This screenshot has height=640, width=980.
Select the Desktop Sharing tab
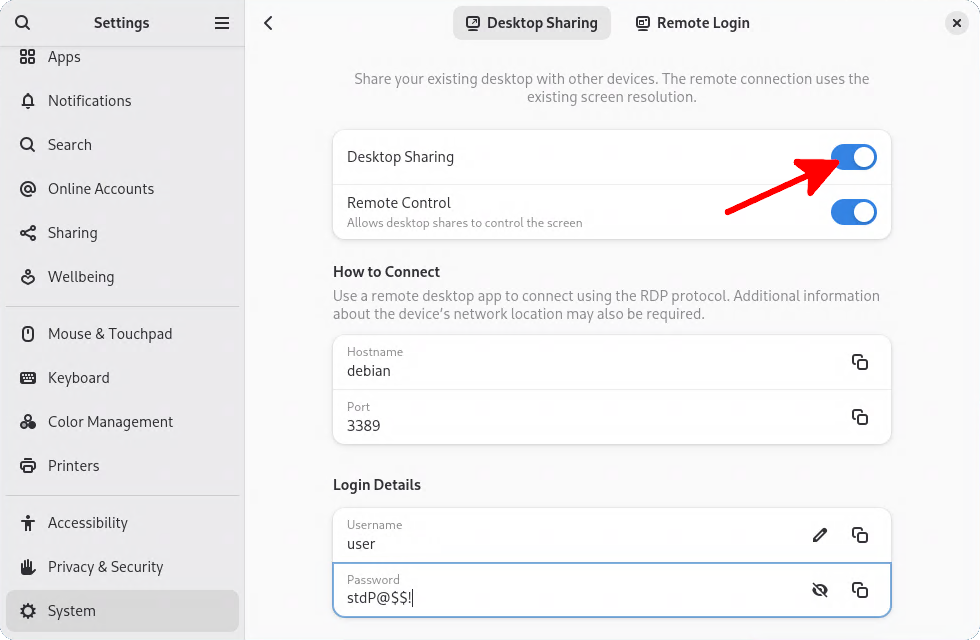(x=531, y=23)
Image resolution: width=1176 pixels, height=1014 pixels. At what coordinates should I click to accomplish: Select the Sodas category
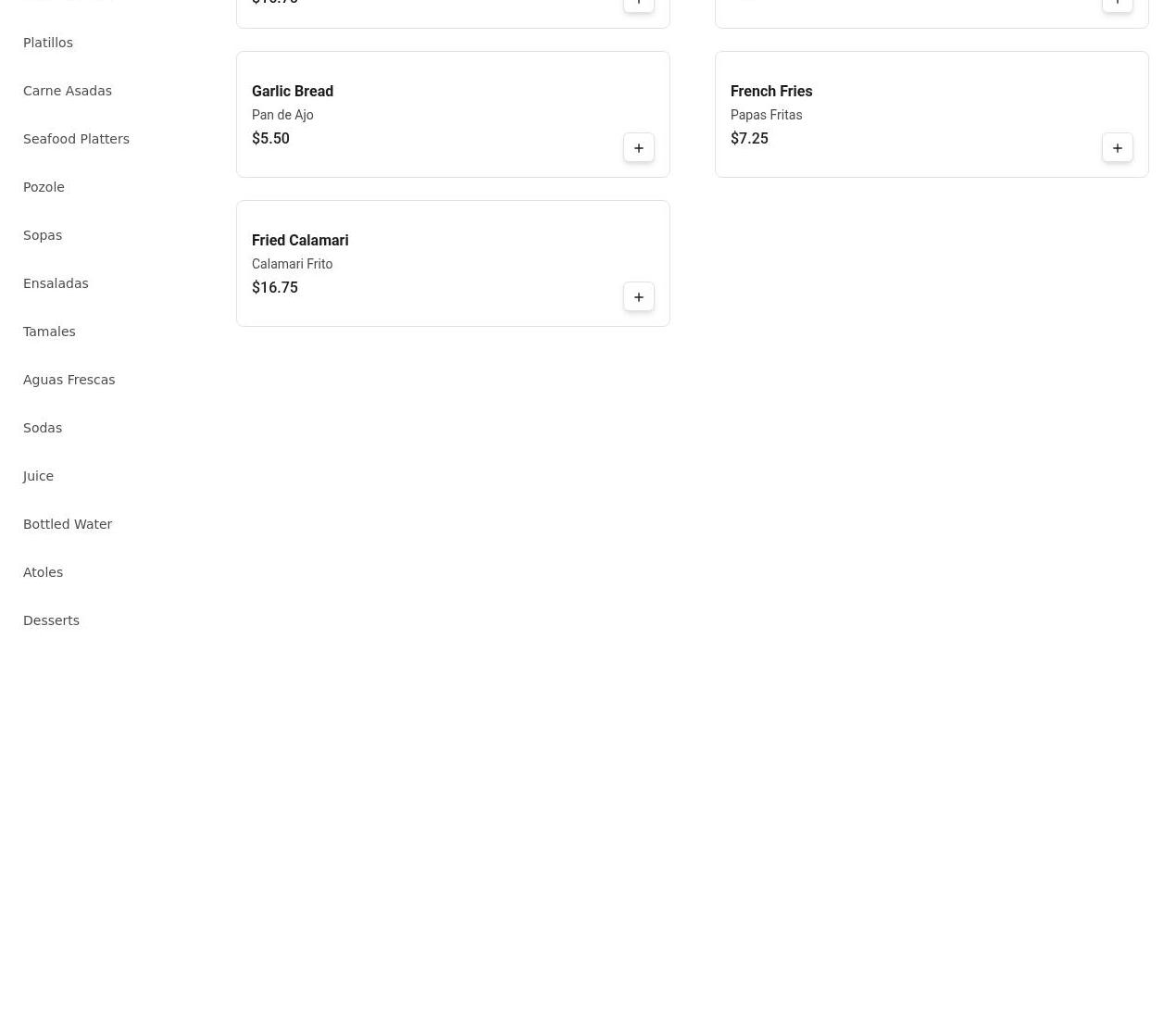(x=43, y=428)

###

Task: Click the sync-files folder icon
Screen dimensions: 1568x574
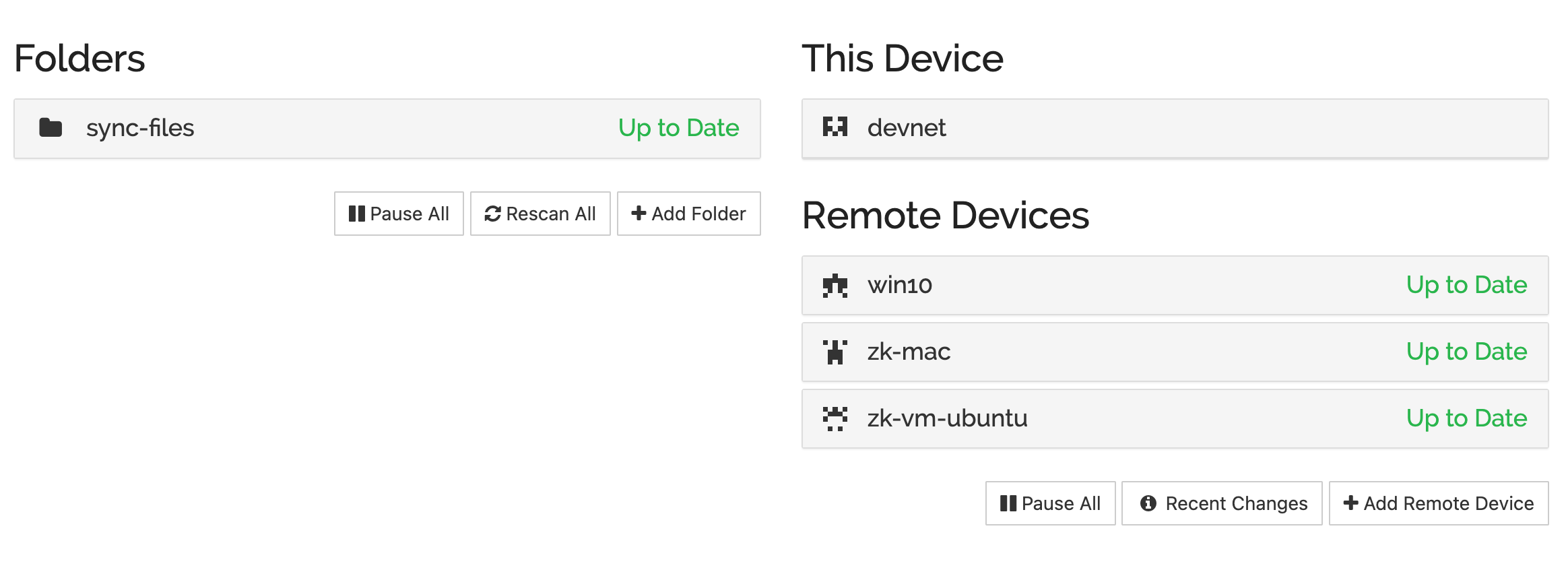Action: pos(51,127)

###

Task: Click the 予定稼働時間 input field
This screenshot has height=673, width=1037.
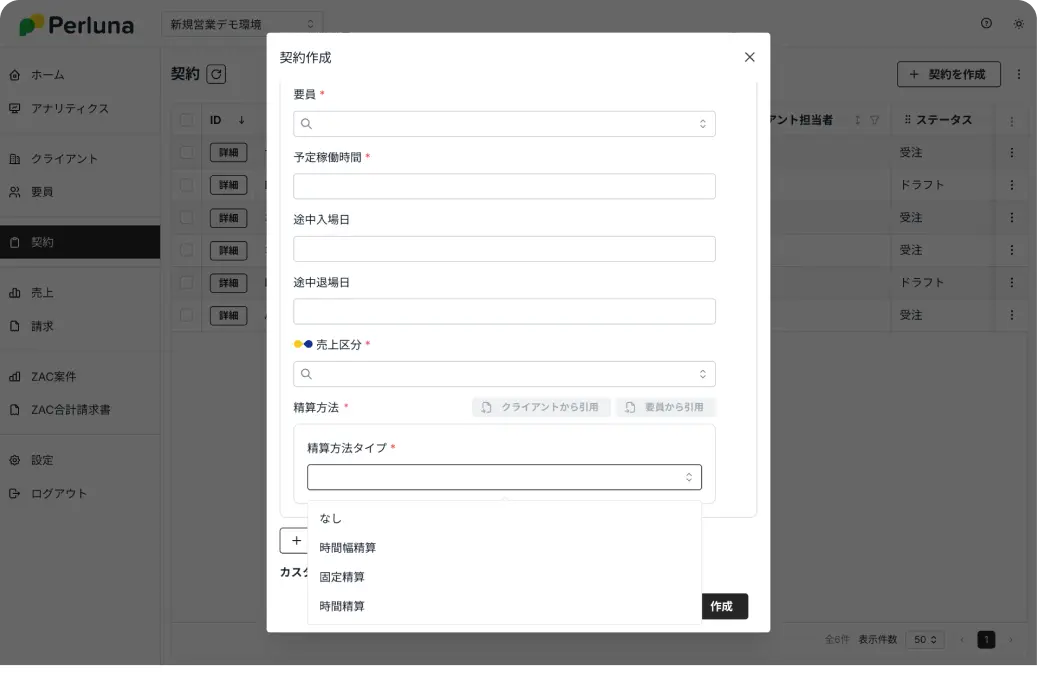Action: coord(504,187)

###

— Work required —
Lines from the entries that contain the string "Task" must be found and copied.

— Solution —
Task: Click the sync-files folder icon
Task: Click the 予定稼働時間 input field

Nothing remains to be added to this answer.